Ayushman Bharat – A poor man’s key to world class private healthcare facilities

Bridging the gap between money and healthcare, Ayushman Bharat is amongst the schemes that have given a new direction to India. The National Health Protection Scheme, which will cover 10 crore families, will provide a coverage of up to Rs 5 lakhs per family for secondary and tertiary care hospitalization.

Multiple schemes rolled out by the Centre in the past have been focused on maternal health, child health and communicable diseases. With the launch of Ayushman Bharat, the remaining areas such as diabetes, hypertension, lung disorders, common cancers, and more will also be covered.

What makes this scheme stand out of the crowd is that it brings private hospitals within the reach of the needy. The high-end machinery and state-of-the-art facilities will no longer be only accessible to people with bundles of money in their pockets.
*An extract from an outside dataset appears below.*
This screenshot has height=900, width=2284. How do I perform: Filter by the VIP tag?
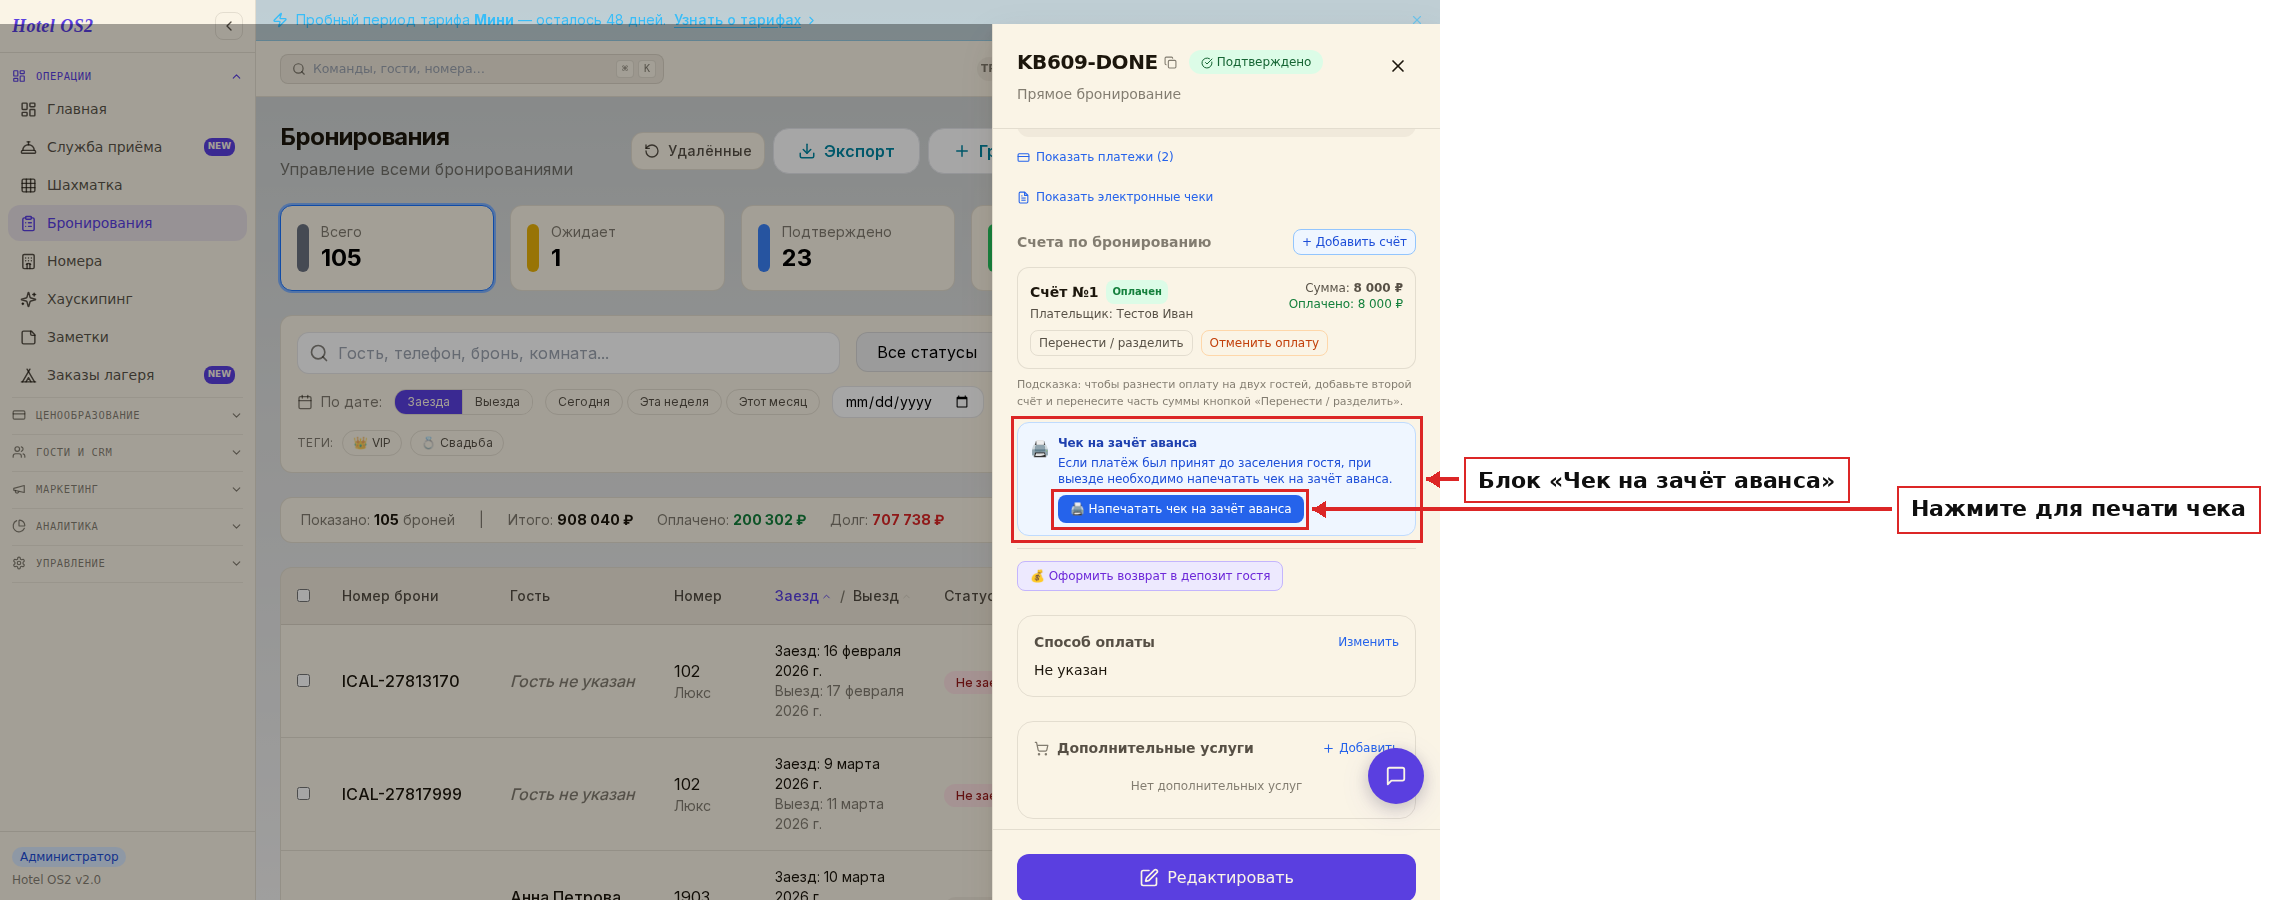tap(372, 443)
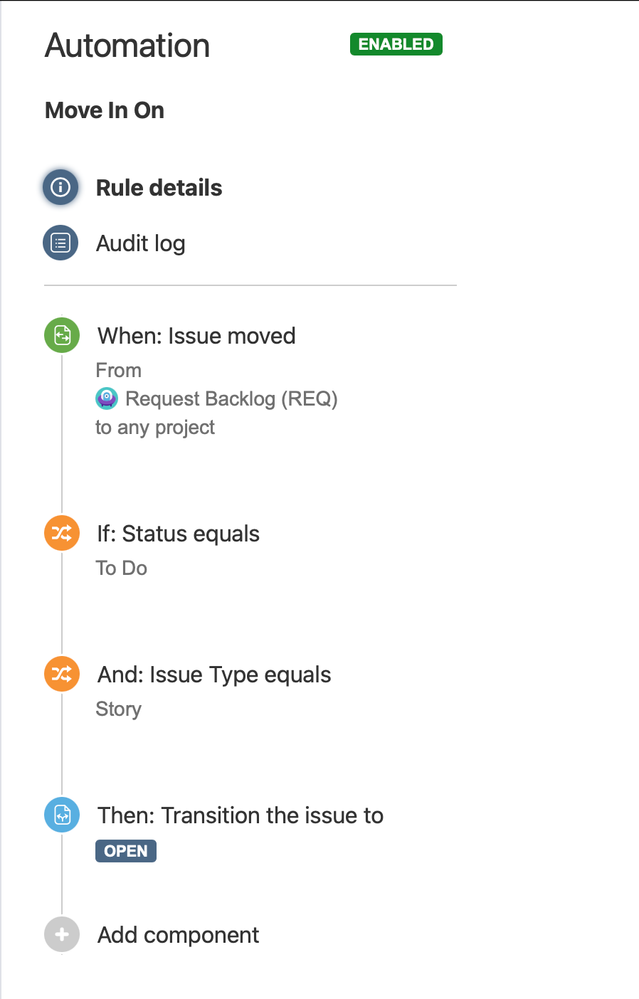Image resolution: width=639 pixels, height=999 pixels.
Task: Open the Audit log list icon
Action: (x=61, y=243)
The government’s primary aim with this scheme is to bring about a holistic change in the healthcare system. Covering approximately 50 crore people, it gives everyone an equal chance to avail first-rate conveniences at private hospitals.

According to Hindustan Times, there is one government doctor for around 10,000 people in the country. The statistics are worrisome and pose a serious challenge. The introduction of Ayushman Bharat, and the incorporation of private hospitals will therefore, empower the masses. Not only will it make healthcare accessible, but will also change the statistics that are a leading cause of untimely deaths in the country.

The scheme, which will be implemented in private hospitals from September 15, 2018, will cover 35 hospitals in the initial phase. Some of the major names included in the list are Bhanot Hospital, Fortis Hospital, Dayal Eye Center, Kathuria Hospital, Tirath Ram Hospital and more.

With access to private hospitals, and the understanding of how healthcare is important, the beneficiaries will now be able to identify the problems in the initial stages. Regular medical check-ups which were heavy on the pockets of rural India, will now be easily obtainable.

The nationally portable insurance scheme will let the lower income group walk into notable hospitals without having to worry about the payments. Procedures like removal of gall bladder stones, coronary stent and others will be easily done without having to wait for the beds to be available. It is time that healthcare now defies the boundaries of class and is accessible to all.